-- START Text section --
Shortly after the speakeasy incident (I almost called it a drama), we had a mid-winter thaw in the middle of February which is always our coldest month of the year. I was sitting at the kitchen table with my father while he was having his coffee. “If you could have anything you wanted this morning, what would it be” he asked. I didn’t pause for one minute….. “It’d be the Daisy Pump Action” I said. There was no hesitation, nor any thought required. This Daisy had a barrel that stored fifty BB’s in it. No reloading after every shot like the plain old Daisy’s. This gun was designed for the real expert. That afternoon a deliveryman brought us the Daisy Pump Action with twelve rolls of BB’s. Boy oh boy, what a gun! It was a veritable masterpiece.
The next morning I had to attend the Children’s Mass at 830 am at St. Leo’s Roman Catholic Church. I ran all the way home, hurriedly changed my clothes and was soon in the backyard with my gun. I had a small can which I stuck up on a fence pole in my yard and was popping at it. I hit it and it went flying. I looked up and there was my father standing in his bedroom window. He opened the window a little and hollered out to me. “Great shot,” he said, “you’re our little Buffalo Bill.”
I went into the house about a half an hour later. My mother was sitting at the table crying. She grabbed me and held me close for few minutes. Then she said, “your father just passed away. It was very peaceful.” It was almost as if she was saying it was okay since it was so peaceful.
Three days later my father was buried on a real cold February morning. It had snowed during the night and the funeral procession had trouble getting up Chaplin Street and over to the church. My father had a High Mass, which meant that there were three priests concelebrating Mass. At the cemetery we were all standing around waiting for the priest to arrive for the graveside cemetery. Someone mentioned that neither of my mother’s two closest friends were there. One was a Scotch lady, the other an English lady and the inference was that they were both Protestants. My mother just smiled. She knew what they were doing and why.
My father had been laid out in the parlor. The room was also full of flowers that people had sent, and the undertaker had taken to the cemetery. As we left our house that morning, my mother’s two friends entered through the back door. One was in charge of the house cleaning and that included opening all the windows and airing it out thoroughly. The other was brewing coffee in anything that was available. She was also setting out sandwiches and pastries. All retuning would be fed, and that schedule ran through the whole day. Had the shoe been on the other foot, my mother would have missed the funeral and been off cleaning and cooking.
-- END Text section --
* _Challenges_:
A: Set down the memoir excerpt word for word, starting with "I went into" and going on through "was so peaceful.".
B: Carry the memoir excerpt on from its last sentence.
The listing after this memoir excerpt has no connection to it.
-- START Collected data --
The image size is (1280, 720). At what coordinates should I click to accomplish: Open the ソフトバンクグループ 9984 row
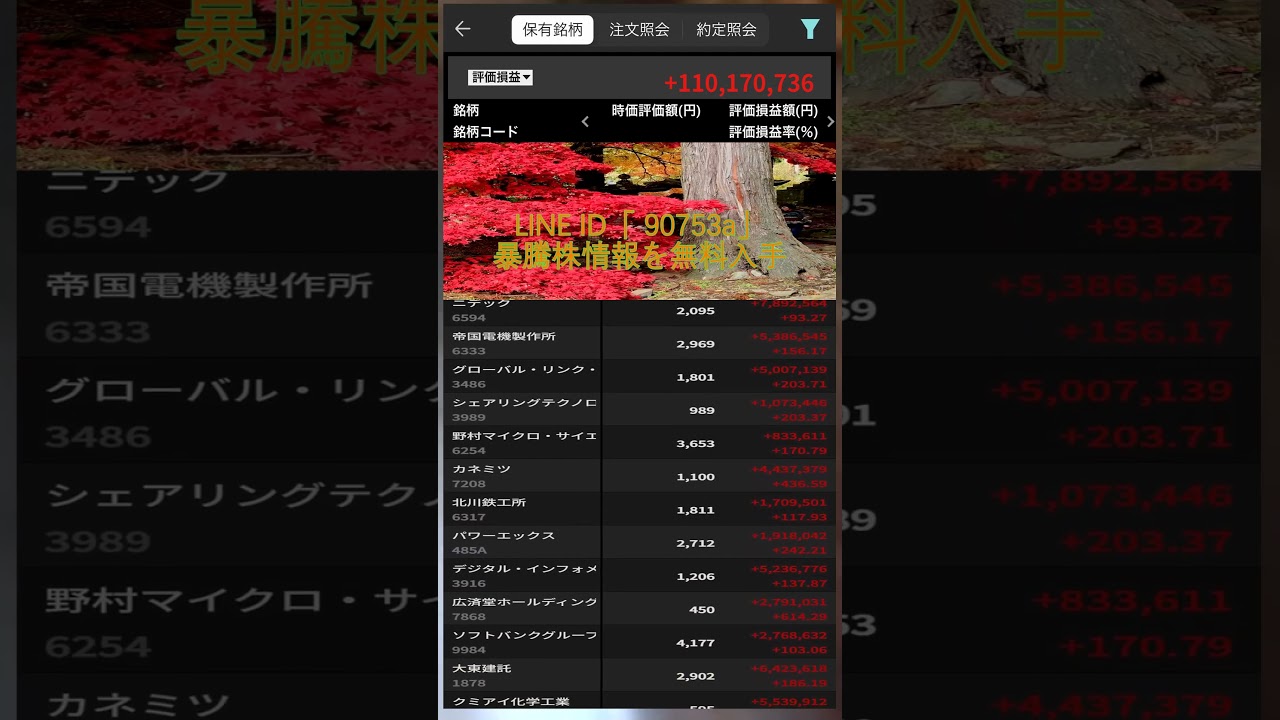(x=640, y=642)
-- END Collected data --
* _Responses_:
A:
I went into the house about a half an hour later. My mother was sitting at the table crying. She grabbed me and held me close for few minutes. Then she said, “your father just passed away. It was very peaceful.” It was almost as if she was saying it was okay since it was so peaceful.

B:
I soon learned that a family is like a ship at sea. Your dad is the captain. You rely on the captain and when he is not on board you are sailing without a rudder. You are actually on your own for the rest of your life. In our case, the children were brought closer together and would remain so from then on. It made my brother and me more self-reliant. It also made us loners.
After my father’s passing, Black Tuesday was just around the corner and the Roaring Twenties were history. But a nice history. During their reign, I learned that I was an American. I had a country I could be proud of. I had the legacy of the Doughboys. It instilled in me a patriotism that would last me all my life. I knew then what I know now. If America is needed, America will be there.
I ask your forbearance as I add this sort of little postscript to this story. It concerns by BB gun. I was out in the backyard and saw a little bird land high on the top of a fairly big tree. Without even thinking I took aim and fired. Dad was right. I surely was Buffalo Bill. The little bird fluttered to the ground. When I got there, it was dead. My heart sank. He was such a beautiful little creature. I went into the house and got a match box, the kind that held about a thousand wooden matches. In those days, a household needed lots of matches. Every time one used the gas stove, one needed a match. Sparking lighters were a thing of the future. I wrapped the little bird up, put it in the matchbox and buried it. I never shot at a living thing again during my entire life. Buffalo Bill the great hunter was no longer an idol.